The answer is to be an exact copy of the lines below running from the line with "The width and height of the screenshot is (1147, 538)." down to the line with "Given: Click the", both ends included, and nothing more.

**Data to examine**
....

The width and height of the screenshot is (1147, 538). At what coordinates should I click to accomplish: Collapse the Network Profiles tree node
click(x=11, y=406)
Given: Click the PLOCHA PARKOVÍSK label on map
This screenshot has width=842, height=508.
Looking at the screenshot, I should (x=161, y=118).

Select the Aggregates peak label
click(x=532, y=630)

....

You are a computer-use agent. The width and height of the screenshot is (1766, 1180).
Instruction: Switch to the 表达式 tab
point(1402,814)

....

**Written answer**
The width and height of the screenshot is (1147, 538). At what coordinates should I click to accomplish: Collapse the Network Profiles tree node
click(x=11, y=406)
Given: Click the PLOCHA PARKOVÍSK label on map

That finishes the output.